9 Responses to “Managed Learning Environment”

  1. Heather says:

    I think asking a five year old to sign to any kind of contract is wrong. they are five. they can barely remember what they had for lunch. Older, when these things make more sence, when they have a better grasop of social expectations and rules etc, sure, but asking them to sign something at this age and then trying to hold them accountable to it in later years is not on.
    .-= Heather said The Most Terrifying Thing I Have Ever Driven =-.

    Glowstars Reply:

    I can barely remember what I have for lunch – but at least I have that grasp on social expectations. I think.

  2. Urbanvox says:

    I think that TB’s school gives us more and more reasons to laugh every day that goes on… heheheheh :)
    but hey… that’s just me… :)
    .-= Urbanvox said Two Cups of Coffee =-.

  3. grit says:

    this links in with the future environment that some of us cassandras have been saying is to come to us all; we have been saying it from the home ed corner, so few people listen, but it is one of the reasons why we have been getting so upset.

    at the moment, the government is seeking to impose monitoring on children educated at home. the monitoring would be done by ofsted. they would have the right of entry into the home to review the suitability of the learning environment. new powers, under safeguarding proposals, include interviewing the child alone. each year the parents would have to register to be given a licence to educate at home. we could not choose our curriculum with the freedom we do now. we would have to follow the national curriculum; we could not be free to follow the style of teaching/learning we want; a licence can be withheld at any time for any reason.

    we do not think the government is putting in place these powers just for a few thousand home ed kids who have never given anyone any trouble!

    but… if YOU are also charged with ‘delivering the curriculum at home’ with a pc that will be supplied to you courtesy of becta – and only, of course, in the interests of forging close bonds between parents and schools – then why shouldn’t ANY parent fall under the new powers. you’d all be home educating, wouldn’t you?

    and it would solve some of the problems the gvmt faces right now – folks withdrawing kids from state schools; kids withheld thanks to not the first choice of schools; some schools oversubscribed. and more: it allows every citizen to be tracked, and every child inspected by a local official. convenient.

    i am so so sorry to blog in your comments box and i half expect you to ban me forever. it’s just that the situation you describe is one that we are looking at ion our hard and cruel corner and we do not like it! we are free citizens, and yet all our time and lives are being managed for us, and the responsibility for our own children is steadily, bit by bit, being removed from us.
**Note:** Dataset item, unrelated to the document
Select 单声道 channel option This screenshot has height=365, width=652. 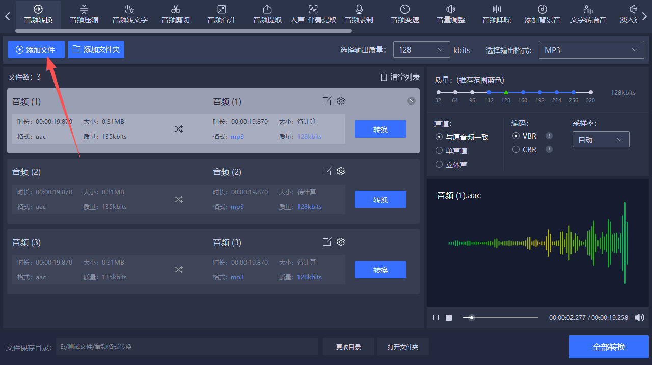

    oh sorry again. sorry.
    .-= grit said The ruddy petition =-.

    Glowstars Reply:

    That’s it – I’m banning you forever!
    You’re right though – it’s all becoming very big brother and not because the kids need it to be.
    I’ve signed that petition because even on surface knowledge, it seems to me to be too much of a bad idea to possibly let such proposals through. As you say, first that, but what’s next?

  4. Ellen A says:

    I don’t actually think MLE and similar things are bad, sinister or even huge cause for alarm. They’re just symptomatic of the way the world’s going.
    When Boy One, 10, started school the head teacher gave us parents a talk. The only bit that stuck with me – apart from all the head lice info – was when she said: “By the time our children grow up more than half of them will be in jobs that don’t exist yet.”
    That said – the technology – is simply adding further dimensions to what we do already. Chat on a virtual class wall is no different to a real class room or toilet wall. The same values and controls must apply: a general supervision of what’s going on, alert instincts to things amiss and a trust in children’s understandings of good behaviour and decent values.
    Human beings haven’t changed. They’ve only got fancier ways of talking to each other.
    The need for endless permissions is the saddest part of the whole affair. Schools are so scared of being sued they’re just shifting blame all over the place.
    .-= Ellen A said Things I learned from my children today #14 =-.

    Glowstars Reply:

    I don’t have a problem with the MLE as such – although I can’t see the boy being overly inclined to use it unless he has to for homework – but I do object to the idea that a five year old can sign in agreement to something, that same agreement that the 10 and 11 year olds will be signing.

  5. Mrs Hojo says:

    signing is fine. It is of no purpose. he is not old enough to be held accountable, nor muster up a recognisable signature I suspect :o )

    xc
    .-= Mrs Hojo said Sorry! =-.

    Glowstars Reply:

    I don’t know, his spelling of ‘the boy’ is very recognisable!